◆ Given problem 1: According to the passage on the reporting data pipeline, what is the hash in the rowkey generated from?
◆ Given problem 2: Continue the passage on the reporting data pipeline from where it stops.

And this is our rowkey schema:
This schema provide following features:
- Load Balance. Hash is used as a load balanced technique by HBase, generated from md5 of “metric_name” + “dimensions”. This could guarantee that for the same combination of metrics and dimensions, they could fall into the same region server indicated by the hash value.
- Scanning operation is also efficient, since rows are sorted by row key. So same metrics with same dimensions are clustered and sorted by the timestamp. Given a time range then we could define a start row and end row to scan the rows between.
- Backward compatibility. Note that not all metrics share the same dimension. A shared configuration is used to store rowkey definition for different metrics. Dimensions are added sequentially in rowkey. For example, for metric M with dimension P, Q, the key looks like “M^p^q”. when adding a dimension S, the key looks like “M^p^q^s”. However, sometimes we want to ignore dimension S in the report. At this time, trailing empty dimension will be omitted in rowkey. We will still get “M^p^q”, which is backward compatible with the rowkey without the new dimension S.
Most data pipelines are actually taking ETL operation against data. In our cases, ETL against logs mainly output aggregations number on limited fields. A more reasonable and natural choice on Hadoop is Pig instead of Hive. See more from Alan Gates’ summary. With the support of UDF (which could be written in Python/Ruby/JS), constructing an ETL data pipeline is effective.
Another tools we need is job scheduler. If we want to generate regular daily report, the most straight-forward way is to start a cronjob to run the report generation pipeline regularly. But in real world, a pipeline might have external dependencies. In our case, we have to wait till the user log is available then we could start. Sure we can write a loop in the crontab to wait, or trigger this job with a reasonable delay? But how long should we wait? How could I start my pipeline once the dependency is ready? what if we have multiple dependencies?
Besides, the pipeline topology should be taken cared. A pipeline in our case cover at least 2 steps: metrics generation and persistance. Each one is a different job. We should also trigger persistance job or fail the pipeline once the generation job succeed / failed.
Apache Oozie came out and it save us tons of efforts. On many cases, we use it as a data-trigger, when all dependency data is ready, trigger a series of jobs.
To secure our backend data and as a more regularized way to manage data, we implement a Serving layer using Tomcat. Since most operation happened in data products are READ operation, we mainly focus on RPS of Serving. For a internal report system, this layer could be very light weighted.
As the number of reporting metrics increase, some other problems / requirements emerged. We integrate more component to solve real world problems such as monitoring, metric self-service, online machine learning.
As number of pipelines increases, probability of a broken pipeline also increases.
First of all, data dependencies matters. Here data dependencies is actually a topology dependency, which mean pipeline A need pipeline B’s output as input. thus A depends on B. When pipeline B breaks or delays, pipeline A will also get blocked. Thus we get metrics delayed. For time sensitive metrics, detecting such issues become more important.
Secondly, we’d like to detect abnormal value in metrics. For example, if Ads CTR become 0 after a release, we definitely want to get some notifications immediately instead of knowing revenue of the past week are blank one week later.

◆ Given material:

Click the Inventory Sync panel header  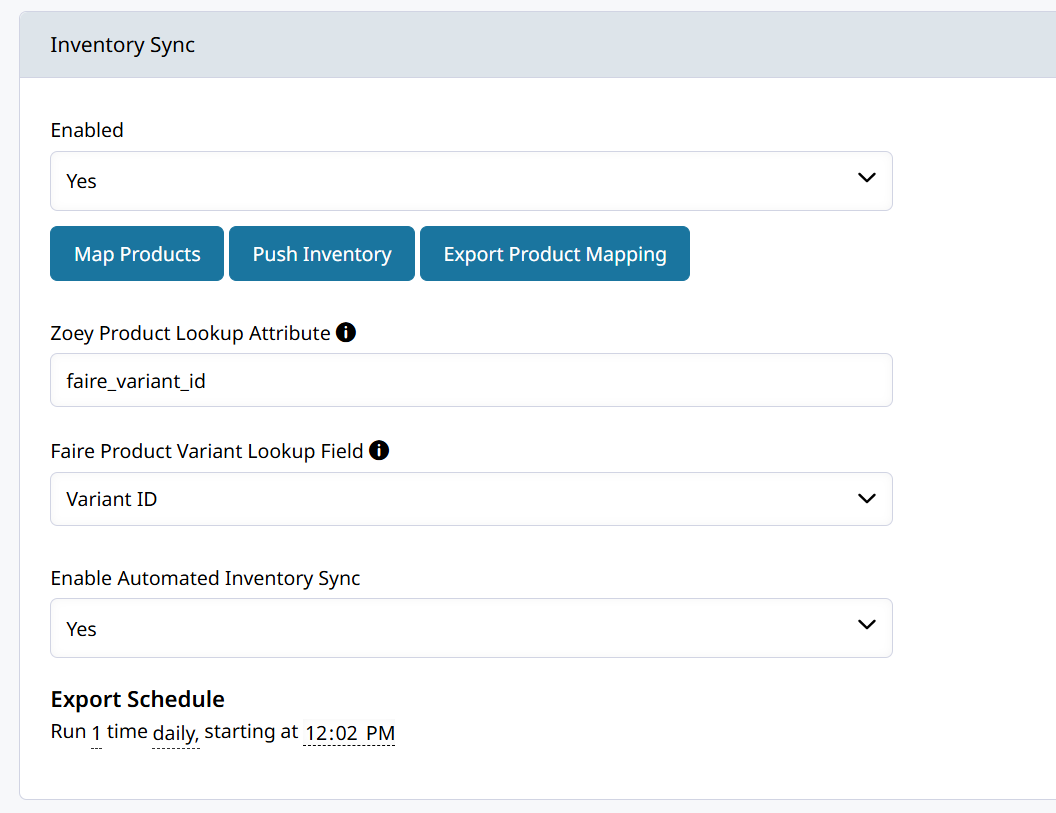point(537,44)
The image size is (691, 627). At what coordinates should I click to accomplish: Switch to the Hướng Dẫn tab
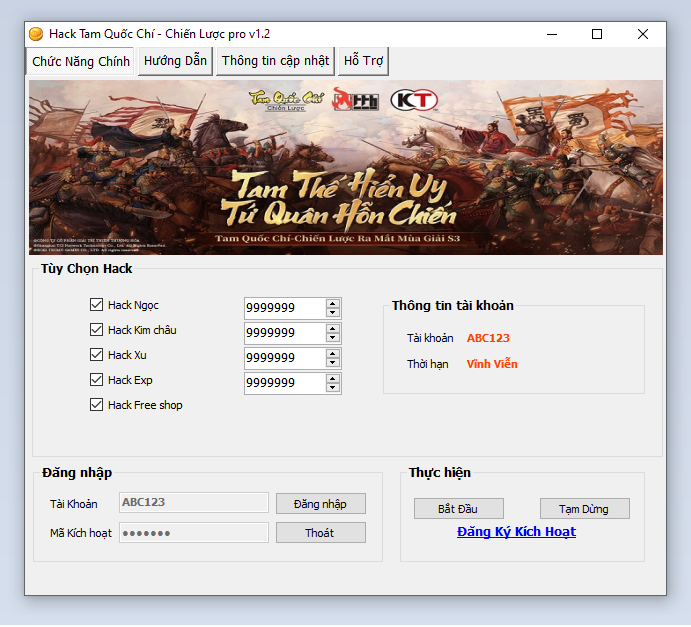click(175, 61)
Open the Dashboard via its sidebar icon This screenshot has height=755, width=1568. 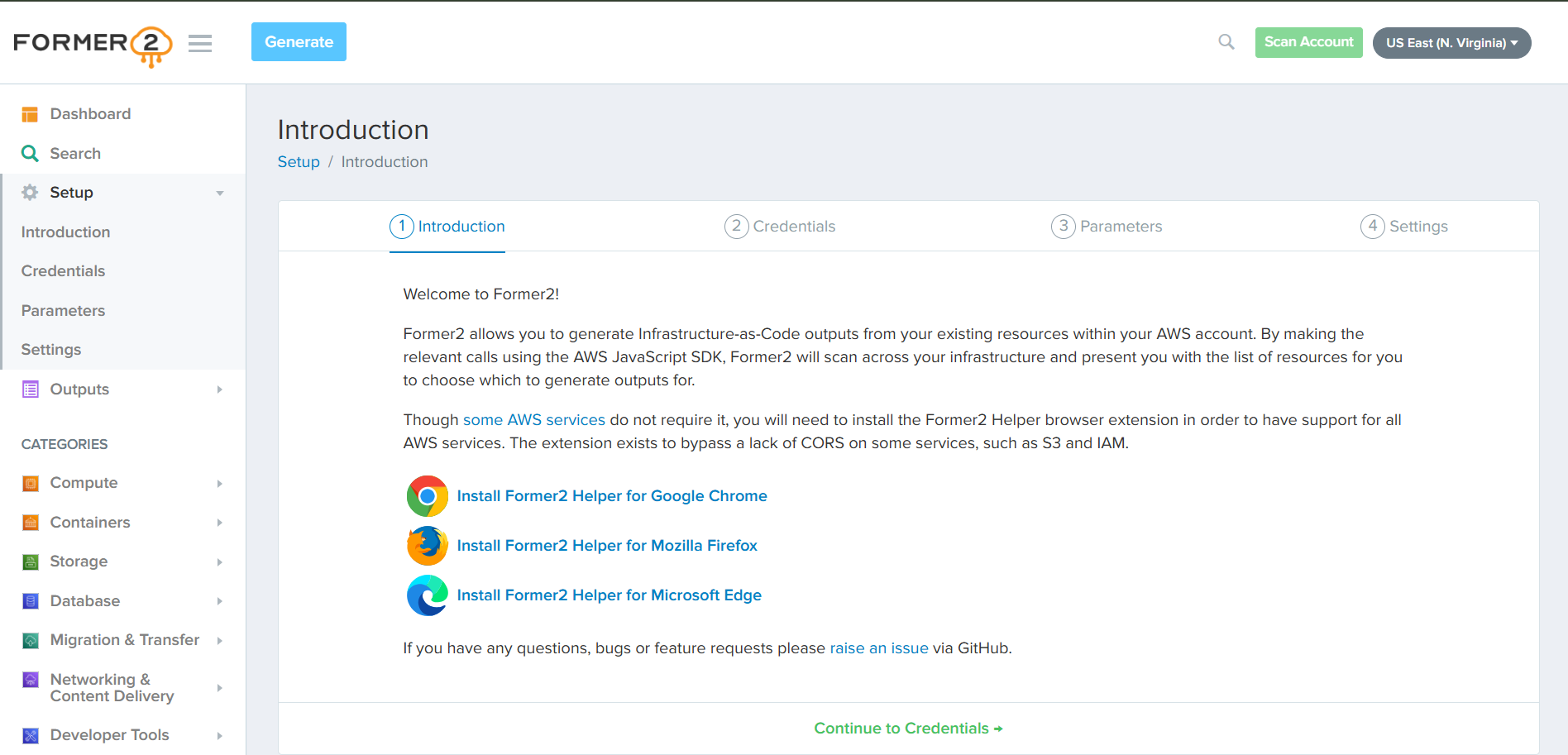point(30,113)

◆ Output 1: The hash is generated from the md5 of "metric_name" + "dimensions".

◆ Output 2:
So a detection system is implemented. For metric delay issue, we label each pipeline with expected running time, then detection system system build data dependencies graph according to configs and source code of data pipeline. Then we scan the intermediate data on HDFS to see whether each pipeline have produce output.
In this way, we have enough information to get status of each pipelines. If delay occurs, we will be able to know why.
To detect metric abnormally, we also define our metric detectors, which use configurable parameters to control detect algorithm. With a series of metrics data as input, could apply numerous algorithm to detect metric abnormal.
One surprise finding is that, using a fixed threshold is one of our best friend if quality of source data could not be guaranteed. (To be illustrated)
Now we have more and more data, people wish we could help answer their questions using our existing data, QUICKLY. With our previous architecture, such requirement / enquiry often require us to build and launch a new data pipeline (even not regularly), because the enquiry could not be computed from our existing metrics. It is not cost-effective for following reasons: 1. it take human resources to finish such a task. 2. communication cost is un-imaginable big especially for people in remote office.
To make good use of data and reduce engineering efforts, we decided to build a data-warehouse: Store atomic data for both metric computation and ad-hoc query. Since the enquiry are mostly relational (Such as “what are the top 100 publishers (get most clicks) among mid-age user?”), we use Hive(https://hive.apache.org/) to build our data warehouse. With Support of HCatalog(http://hortonworks.com/hadoop/hcatalog/), Pig and Other MapReduce could easily access / operate data in Hive.
Also an user interface is necessary for a data warehouse, currently we are using our own UI, and will switch to Hue(http://gethue.com/) in near future.
Now also think about the essence of our system, data. As we could see, we collect only the user feedback data from the UI layer. For a recommendation system, logging runtime intermediate results will be helpful to build ML model when combined with the user feedback data. But it’s not clever to return these results to front-end (User UI) because it will increase latency so the data should be logged at server side and send to somewhere (in our case Hadoop). Also the Server has it’s own duty, so this logging pipeline should be as light-weight as possible.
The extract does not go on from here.